Ein sechsseitiges Manuskript von Franz Kafka wurde am 26. Mai von Christian Hesse Auktionen in Hamburg für 150.000 Euro versteigert. Der erfolgreiche Privatsammler verzichtet nun zugunsten des Deutschen Literaturarchivs Marbach auf den Zuschlag.

Dem erfolgreichen Bieter sei es "unangenehm", so Christian Hesse in einer knappen Mitteilung, dass er das Marbacher Archiv überboten habe. Das schrieb der deutschstämmige Amerikaner (dessen Name von Christian Hesse natürlich nicht genannt wird) keine zwölf Stunden nach der Auktion am Samstag dem Versteigerer und bot zudem an, für die Differenz des letzten Bietschritts aufzukommen (wohl ein niedriger fünfstelliger Betrag). In Marbach ist man hocherfreut über diese noble Geste.

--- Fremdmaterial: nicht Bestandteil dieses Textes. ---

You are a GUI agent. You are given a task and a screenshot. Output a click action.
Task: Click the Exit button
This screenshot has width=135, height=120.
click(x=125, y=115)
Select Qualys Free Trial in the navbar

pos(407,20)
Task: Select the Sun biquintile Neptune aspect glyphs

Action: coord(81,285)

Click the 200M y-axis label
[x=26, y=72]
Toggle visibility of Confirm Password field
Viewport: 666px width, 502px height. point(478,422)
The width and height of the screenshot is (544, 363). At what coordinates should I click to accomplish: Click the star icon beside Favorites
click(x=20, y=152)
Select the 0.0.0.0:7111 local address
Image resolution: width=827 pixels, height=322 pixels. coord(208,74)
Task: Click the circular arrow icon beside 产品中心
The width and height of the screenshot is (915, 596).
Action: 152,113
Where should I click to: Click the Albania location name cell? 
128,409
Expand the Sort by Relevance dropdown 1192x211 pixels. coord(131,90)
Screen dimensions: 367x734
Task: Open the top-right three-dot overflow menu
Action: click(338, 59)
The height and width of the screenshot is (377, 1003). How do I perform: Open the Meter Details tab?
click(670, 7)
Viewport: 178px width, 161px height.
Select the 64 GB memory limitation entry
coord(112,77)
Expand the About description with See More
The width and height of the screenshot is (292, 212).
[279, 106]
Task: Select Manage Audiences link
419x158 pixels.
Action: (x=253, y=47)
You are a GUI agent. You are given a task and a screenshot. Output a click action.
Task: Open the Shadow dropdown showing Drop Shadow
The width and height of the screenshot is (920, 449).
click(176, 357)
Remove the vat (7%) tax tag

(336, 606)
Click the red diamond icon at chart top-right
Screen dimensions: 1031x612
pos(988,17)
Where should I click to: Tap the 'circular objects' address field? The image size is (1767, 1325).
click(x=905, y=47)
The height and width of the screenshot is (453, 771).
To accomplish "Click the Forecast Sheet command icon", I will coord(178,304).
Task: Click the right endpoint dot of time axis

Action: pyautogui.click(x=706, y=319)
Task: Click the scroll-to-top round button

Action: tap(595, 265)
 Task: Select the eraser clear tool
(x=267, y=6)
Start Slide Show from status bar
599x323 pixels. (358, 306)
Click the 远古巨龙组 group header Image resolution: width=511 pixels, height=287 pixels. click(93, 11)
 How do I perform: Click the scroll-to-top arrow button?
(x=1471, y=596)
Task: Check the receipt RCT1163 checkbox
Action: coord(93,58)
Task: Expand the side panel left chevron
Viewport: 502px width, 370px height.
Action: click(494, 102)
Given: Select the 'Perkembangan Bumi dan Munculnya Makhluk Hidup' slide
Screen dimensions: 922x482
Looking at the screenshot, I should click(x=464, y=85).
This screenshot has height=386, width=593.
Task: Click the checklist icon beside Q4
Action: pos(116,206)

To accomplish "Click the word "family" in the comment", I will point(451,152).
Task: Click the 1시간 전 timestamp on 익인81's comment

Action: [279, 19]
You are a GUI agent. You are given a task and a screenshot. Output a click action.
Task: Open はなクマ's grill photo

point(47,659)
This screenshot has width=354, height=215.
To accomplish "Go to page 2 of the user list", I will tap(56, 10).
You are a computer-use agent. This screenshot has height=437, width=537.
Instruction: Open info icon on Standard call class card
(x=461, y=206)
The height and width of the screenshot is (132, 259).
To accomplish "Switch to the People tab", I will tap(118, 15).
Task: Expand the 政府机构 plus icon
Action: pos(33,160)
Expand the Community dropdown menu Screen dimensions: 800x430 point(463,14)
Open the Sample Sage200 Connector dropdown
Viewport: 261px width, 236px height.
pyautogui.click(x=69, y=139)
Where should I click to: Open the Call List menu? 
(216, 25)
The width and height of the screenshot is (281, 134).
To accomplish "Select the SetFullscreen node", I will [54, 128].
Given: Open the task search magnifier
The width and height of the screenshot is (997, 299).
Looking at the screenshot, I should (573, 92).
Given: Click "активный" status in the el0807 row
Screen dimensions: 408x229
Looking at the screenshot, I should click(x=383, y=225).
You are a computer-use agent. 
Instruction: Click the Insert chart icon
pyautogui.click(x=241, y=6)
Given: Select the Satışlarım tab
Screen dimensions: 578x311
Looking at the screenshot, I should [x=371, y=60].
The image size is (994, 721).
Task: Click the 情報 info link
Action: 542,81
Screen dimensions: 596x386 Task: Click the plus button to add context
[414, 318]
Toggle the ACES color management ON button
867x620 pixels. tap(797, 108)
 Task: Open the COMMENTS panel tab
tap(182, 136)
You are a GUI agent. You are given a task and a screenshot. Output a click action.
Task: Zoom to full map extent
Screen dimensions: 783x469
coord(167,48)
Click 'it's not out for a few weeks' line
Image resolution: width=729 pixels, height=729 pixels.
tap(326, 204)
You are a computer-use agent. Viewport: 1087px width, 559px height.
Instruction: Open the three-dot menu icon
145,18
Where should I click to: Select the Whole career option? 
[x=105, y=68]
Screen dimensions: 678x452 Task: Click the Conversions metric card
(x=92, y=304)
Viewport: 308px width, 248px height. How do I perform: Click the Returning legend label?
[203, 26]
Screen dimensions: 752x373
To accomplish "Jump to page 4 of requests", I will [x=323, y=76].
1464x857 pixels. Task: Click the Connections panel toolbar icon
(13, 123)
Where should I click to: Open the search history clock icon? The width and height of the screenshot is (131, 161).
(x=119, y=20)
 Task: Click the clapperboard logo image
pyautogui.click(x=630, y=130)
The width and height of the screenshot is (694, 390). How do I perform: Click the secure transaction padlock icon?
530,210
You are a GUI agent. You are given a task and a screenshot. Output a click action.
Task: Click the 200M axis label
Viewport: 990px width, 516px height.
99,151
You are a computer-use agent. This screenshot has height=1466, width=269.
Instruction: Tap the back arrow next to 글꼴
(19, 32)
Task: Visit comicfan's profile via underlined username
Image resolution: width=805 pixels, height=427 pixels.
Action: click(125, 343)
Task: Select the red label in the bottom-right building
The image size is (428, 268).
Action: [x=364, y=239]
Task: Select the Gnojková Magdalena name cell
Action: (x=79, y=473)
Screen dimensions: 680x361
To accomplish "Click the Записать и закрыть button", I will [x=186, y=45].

So etwas habe man in vielen Jahren noch nicht erlebt, äußerte Archivleiter Dr. Ulrich von Bülow.

Die Versteigerung des Kafka-Manuskripts (siehe hier) hatte bereits im Vorfeld ein überrarschend großes Medienecho ausgelöst. Nach der Versteigerung berichtete unter anderem der NDR in einem fast zweiminütigen Filmbeitrag über das offenbar schweißtreibende Ereignis im Auktionssaal in der Hamburger Osterbekstraße (siehe hier).